The mysterious disappearance of Malaysia Airlines Flight 370 is still fresh in the minds of many. Even after three years, investigators aren’t any closer to cracking the mystery behind the aircraft’s fate. The story behind Flight 370 serves as a harsh reminder of how vast and uncharted many parts of this world (namely the oceans) truly are. The aftermath of Flight 370’s disappearance has prompted the aviation industry to reevaluate their tracking methods of aircraft so such an incident doesn’t happen again.
Aircraft relay their coordinates through a system called Automatic Dependent Surveillance-Broadcast (ADS-B). Through this setup, the plane’s GPS coordinates are periodically broadcasted and picked up via satellite, along with ground control and nearby pilots. Set to be released in 2018, a new space-based version of the ADS-B system will continue using satellites to track aircraft worldwide, and can pinpoint an ADS-equipped aircraft’s coordinates in real time (which the current system does not do). The coverage will expand to the most remote parts of the world’s oceanic and polar regions where current tracking systems are severely limited. The new space-based ADS-B system’s real-time features would help nearby pilots, ground control, along with search and rescue units to pinpoint a crash site with greater precision, while the real-time element will give search and rescuers critical seconds and minutes to respond that they previously didn’t have.
Aircraft are equipped with Emergency Position-Indicating Locator Transmitters (ELTs) that are activated manually or automatically to send distress signals if a sudden decrease in speed and altitude occurs. ELTs can connect to geostationary satellites at 406 MHz, which is a universally recognizable distress frequency. In theory, this process is supposed to both pinpoint the coordinates of the aircraft, and transmit another distress signal that search and rescuers can easily locate. The only downside is these distress signals only work accurately within a range of 3.1 square miles (five kilometers).
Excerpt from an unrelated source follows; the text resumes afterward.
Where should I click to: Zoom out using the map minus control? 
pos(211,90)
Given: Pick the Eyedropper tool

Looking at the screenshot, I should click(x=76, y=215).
Flight 370 was carrying four ELTs, however experts speculate that damage incurred during the crash, aircraft debris, terrain, or being submerged deep underwater are all potential factors that prevented detection, since no ELTs from Flight 370 were ever received. It’s worth noting that out of 173 aviation incidents involving aircraft heavier than five tons, effective ELT readings were only picked up in 39 cases.
ELT readings tie in with the onboard flight data recorders and cockpit voice recorders (also known as the plane’s “black boxes”), which enable air crash investigators to access a wealth of pertinent information like the plane’s in-flight operations and cockpit audio conversation during a flight’s final moments. The only issue is that the black box recorders need to be found first, and are often displaced during a crash. Black boxes are equipped with “pingers” that give off their location, but are attached to the aircraft by a single bracket, which isn’t very fail-safe and makes them susceptible to breaking off during crashes. Pingers generally have battery lives that last for 30 days, which in the case of Flight 370 isn’t nearly enough time to aid in their recovery. Investigators and researchers have proposed to extend battery lives up to 90 days, and increase their acoustic output so pingers can be heard at greater distances.
Search and recovery methods are also susceptible to improvements and alternate methods, like using autonomous underwater vehicles (AUVs) when searching for submerged crash sites. AUVs would be faster, cover more ground, and are low-noise platforms, meaning they wouldn’t give off false signals while deployed in the field. Drift models of oceanic currents are starting to be used, which use high-frequency radar, ocean gliders, and current-measuring Argo floats to ensure optimal accuracy when determining how far debris could end up, even weeks or years after a crash. Investigators can even use these models to backtrack debris to the actual crash site.